Der Artikel des SWR (online) berichtet über eine neue Behandlungsmethode gegen die fortgeschrittene Parkinson-Erkrankung an einem ersten, einzelnen Fall. Der Text stellt den Nutzen und die Risiken jedoch nicht ausreichend dar. Alternative Behandlungsarten kommen nicht zur Sprache, die Evidenz wird nicht eingeordnet, und es kommen keine unabhängigen Expert*innen zu Wort. Auch Interessenkonflikte werden nicht thematisiert. Doch ist der Beitrag sehr attraktiv geschrieben, er erklärt das Krankheitsbild der Parkinson-Erkrankung verständlich und erzählt nachvollziehbar und emotional die Geschichte des ersten, bisher einzigen und erfolgreich mit der neuen Methode behandelten Patienten.
Zusammenfassung
Der journalistische Beitrag des SWR (online) nimmt eine Fachpublikation zu einem spektakulären Fall zum Anlass seiner Berichterstattung: Mit Hilfe einer Neuroprothese konnten die für Parkinson typischen Gangstörungen erheblich verbessert werden, nachdem dem Patienten keine andere Therapie mehr half. Leider werden im Artikel keine unabhängigen Quellen genannt, was insofern bedeutsam gewesen wäre, dass die Autorinnen und Autoren der Studie erhebliche Interessenkonflikte haben. Der Text ist durch die kurzen Sätze und wenigen Fachwörter gut verständlich, allerdings werden die Symptome der Parkinson-Erkrankung erläutert, bevor die Leserinnen und Leser überhaupt erfahren, was der Anlass des Artikels ist. Da es sich bei Parkinson um eine schwere Erkrankung mit steigenden Fallzahlen handelt, hat das Thema jedoch eine hohe Relevanz, auch wenn man sich mehr Informationen vor allem zu Nutzen und Risiken der neuen Behandlungsmethode gewünscht hätte.
Die Kriterien
1. Die POSITIVEN EFFEKTE sind ausreichend und verständlich dargestellt (NUTZEN).

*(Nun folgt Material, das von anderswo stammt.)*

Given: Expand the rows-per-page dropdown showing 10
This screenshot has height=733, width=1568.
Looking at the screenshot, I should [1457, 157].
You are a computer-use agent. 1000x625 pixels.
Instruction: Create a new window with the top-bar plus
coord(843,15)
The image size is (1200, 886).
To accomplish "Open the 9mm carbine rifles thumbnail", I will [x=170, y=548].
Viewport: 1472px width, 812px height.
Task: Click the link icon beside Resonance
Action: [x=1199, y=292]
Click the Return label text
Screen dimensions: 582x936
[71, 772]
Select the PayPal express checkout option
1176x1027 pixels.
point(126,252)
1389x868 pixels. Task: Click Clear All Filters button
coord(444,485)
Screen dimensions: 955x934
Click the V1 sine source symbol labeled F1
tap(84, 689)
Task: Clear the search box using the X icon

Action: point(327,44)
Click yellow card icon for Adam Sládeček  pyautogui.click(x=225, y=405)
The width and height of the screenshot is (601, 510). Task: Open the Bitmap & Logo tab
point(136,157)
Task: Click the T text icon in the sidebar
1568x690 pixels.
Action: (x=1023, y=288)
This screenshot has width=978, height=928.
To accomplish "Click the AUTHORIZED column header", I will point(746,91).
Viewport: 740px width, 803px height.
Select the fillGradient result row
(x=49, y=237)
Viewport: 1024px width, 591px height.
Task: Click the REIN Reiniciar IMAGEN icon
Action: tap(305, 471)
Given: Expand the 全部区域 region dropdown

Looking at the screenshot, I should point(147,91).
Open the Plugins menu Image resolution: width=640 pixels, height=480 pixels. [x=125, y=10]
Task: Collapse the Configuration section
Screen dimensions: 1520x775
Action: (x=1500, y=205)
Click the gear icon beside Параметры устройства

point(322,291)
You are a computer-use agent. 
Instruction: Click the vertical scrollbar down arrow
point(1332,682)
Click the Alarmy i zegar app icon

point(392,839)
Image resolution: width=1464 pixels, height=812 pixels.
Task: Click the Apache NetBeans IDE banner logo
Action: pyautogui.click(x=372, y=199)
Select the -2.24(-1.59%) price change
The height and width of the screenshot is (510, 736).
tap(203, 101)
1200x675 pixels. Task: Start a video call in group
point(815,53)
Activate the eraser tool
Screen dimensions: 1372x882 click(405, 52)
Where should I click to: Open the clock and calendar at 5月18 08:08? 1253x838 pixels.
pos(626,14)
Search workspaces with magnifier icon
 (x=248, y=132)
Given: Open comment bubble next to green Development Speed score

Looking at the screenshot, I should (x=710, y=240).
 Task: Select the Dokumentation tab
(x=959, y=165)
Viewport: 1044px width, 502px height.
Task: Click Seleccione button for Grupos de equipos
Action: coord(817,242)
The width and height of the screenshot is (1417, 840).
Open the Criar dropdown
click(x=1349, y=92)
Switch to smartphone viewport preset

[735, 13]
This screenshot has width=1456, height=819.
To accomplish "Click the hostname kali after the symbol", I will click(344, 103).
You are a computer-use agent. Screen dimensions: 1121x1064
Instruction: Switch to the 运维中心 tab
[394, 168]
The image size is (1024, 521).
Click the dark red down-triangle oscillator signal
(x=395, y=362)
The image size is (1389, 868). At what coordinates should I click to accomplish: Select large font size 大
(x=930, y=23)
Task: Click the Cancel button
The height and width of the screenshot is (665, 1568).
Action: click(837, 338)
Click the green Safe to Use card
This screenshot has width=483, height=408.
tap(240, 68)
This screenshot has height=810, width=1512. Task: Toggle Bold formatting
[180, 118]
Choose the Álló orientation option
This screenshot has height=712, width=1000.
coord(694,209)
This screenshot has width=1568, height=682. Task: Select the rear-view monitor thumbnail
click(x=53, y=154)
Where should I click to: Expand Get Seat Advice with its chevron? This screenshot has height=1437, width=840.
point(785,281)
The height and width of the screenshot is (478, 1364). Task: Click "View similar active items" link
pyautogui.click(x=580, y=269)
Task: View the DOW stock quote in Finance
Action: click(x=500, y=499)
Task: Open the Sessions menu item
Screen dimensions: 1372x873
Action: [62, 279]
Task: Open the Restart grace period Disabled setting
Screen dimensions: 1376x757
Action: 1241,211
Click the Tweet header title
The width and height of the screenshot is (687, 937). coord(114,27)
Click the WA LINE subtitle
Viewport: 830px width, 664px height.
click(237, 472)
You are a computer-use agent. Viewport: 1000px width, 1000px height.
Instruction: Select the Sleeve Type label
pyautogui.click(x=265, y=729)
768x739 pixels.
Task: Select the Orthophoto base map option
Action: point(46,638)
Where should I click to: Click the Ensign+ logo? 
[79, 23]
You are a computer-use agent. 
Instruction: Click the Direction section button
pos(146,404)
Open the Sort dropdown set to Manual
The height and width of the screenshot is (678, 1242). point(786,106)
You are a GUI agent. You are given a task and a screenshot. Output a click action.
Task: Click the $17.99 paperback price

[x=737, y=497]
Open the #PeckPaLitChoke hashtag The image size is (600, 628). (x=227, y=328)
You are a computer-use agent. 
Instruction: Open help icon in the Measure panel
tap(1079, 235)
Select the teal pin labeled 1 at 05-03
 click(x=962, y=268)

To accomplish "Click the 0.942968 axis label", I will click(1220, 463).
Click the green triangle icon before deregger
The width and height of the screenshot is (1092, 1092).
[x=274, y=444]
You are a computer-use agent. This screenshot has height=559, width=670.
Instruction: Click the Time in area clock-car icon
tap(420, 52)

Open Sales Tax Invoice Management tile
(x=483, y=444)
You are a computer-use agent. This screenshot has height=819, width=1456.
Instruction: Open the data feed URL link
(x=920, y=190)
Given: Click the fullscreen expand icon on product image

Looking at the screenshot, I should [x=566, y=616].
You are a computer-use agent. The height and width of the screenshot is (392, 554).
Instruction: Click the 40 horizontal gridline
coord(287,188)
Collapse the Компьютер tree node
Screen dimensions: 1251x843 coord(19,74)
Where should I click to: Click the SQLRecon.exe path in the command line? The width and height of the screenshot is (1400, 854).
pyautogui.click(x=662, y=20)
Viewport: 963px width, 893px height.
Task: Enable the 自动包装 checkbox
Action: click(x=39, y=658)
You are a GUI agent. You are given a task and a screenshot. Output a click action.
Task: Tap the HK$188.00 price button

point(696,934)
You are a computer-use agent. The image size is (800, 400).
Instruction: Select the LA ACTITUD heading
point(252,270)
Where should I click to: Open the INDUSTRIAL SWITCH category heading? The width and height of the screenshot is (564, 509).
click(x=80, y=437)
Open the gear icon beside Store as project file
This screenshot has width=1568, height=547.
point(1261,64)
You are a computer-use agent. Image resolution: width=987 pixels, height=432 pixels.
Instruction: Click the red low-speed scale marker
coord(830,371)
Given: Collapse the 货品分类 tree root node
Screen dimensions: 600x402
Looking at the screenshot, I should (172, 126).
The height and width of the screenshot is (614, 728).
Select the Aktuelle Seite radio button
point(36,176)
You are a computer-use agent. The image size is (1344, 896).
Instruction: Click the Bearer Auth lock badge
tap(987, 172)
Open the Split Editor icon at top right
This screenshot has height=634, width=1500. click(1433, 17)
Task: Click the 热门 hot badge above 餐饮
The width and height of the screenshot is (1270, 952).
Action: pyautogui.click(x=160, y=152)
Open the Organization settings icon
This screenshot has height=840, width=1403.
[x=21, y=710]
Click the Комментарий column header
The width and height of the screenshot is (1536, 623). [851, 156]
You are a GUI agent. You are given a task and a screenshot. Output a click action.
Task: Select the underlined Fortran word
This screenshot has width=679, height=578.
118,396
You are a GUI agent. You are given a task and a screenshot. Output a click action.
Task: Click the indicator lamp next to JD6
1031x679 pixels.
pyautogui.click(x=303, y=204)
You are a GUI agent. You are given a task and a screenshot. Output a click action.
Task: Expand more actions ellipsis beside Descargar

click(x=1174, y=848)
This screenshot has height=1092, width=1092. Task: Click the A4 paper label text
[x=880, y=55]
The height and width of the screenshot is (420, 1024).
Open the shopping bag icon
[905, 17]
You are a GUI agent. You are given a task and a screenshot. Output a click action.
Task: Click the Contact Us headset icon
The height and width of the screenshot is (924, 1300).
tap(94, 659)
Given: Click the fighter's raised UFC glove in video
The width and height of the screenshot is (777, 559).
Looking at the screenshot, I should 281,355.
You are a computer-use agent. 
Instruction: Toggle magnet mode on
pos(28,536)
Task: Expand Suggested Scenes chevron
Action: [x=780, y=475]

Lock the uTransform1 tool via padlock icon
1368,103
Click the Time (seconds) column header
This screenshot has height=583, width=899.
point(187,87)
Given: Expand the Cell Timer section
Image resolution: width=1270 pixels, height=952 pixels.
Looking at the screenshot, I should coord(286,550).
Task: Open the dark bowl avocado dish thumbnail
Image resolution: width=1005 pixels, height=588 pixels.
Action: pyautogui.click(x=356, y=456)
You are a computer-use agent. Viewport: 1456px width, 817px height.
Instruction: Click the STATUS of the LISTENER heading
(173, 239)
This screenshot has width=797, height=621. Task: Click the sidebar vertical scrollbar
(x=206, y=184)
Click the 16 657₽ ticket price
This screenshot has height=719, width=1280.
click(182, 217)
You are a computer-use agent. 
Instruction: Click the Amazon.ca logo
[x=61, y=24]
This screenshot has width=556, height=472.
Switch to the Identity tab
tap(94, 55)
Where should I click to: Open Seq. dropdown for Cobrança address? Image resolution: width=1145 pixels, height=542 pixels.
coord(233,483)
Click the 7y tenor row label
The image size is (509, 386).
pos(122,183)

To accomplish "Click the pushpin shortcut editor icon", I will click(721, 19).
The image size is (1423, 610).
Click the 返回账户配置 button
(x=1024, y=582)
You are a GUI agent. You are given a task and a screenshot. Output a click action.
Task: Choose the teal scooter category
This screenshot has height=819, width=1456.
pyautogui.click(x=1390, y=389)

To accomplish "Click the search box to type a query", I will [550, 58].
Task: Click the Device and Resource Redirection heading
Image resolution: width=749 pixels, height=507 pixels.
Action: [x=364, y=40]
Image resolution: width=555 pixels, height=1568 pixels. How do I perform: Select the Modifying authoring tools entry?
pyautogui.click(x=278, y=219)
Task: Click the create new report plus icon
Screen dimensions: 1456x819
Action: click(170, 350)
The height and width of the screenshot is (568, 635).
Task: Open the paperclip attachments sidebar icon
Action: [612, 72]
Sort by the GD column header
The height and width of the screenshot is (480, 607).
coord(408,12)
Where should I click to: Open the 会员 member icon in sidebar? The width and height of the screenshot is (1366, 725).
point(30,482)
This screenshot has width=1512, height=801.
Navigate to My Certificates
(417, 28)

Die Rückenmarkprothese soll die für Parkinson typischen Gangstörungen beheben. Die Besserungen werden im Text folgendermaßen beschrieben: „Außerdem macht er durch die Korrekturen größere Schritte, hebt die Füße höher, steht stabiler. (…) Sein Gangbild ist viel flüssiger, er fällt nicht mehr, bleibt nicht plötzlich stehen. Er kann sich wieder frei bewegen.“ Leider wird der Nutzen aber nicht quantifiziert. In der Studie hätte es einige Zahlen gegeben, und auch in der Pressemitteilungen wird zumindest erwähnt, dass der Patient heute einmal pro Woche sechs Kilometer spazieren geht. Daher werten wir knapp „NICHT ERFÜLLT“.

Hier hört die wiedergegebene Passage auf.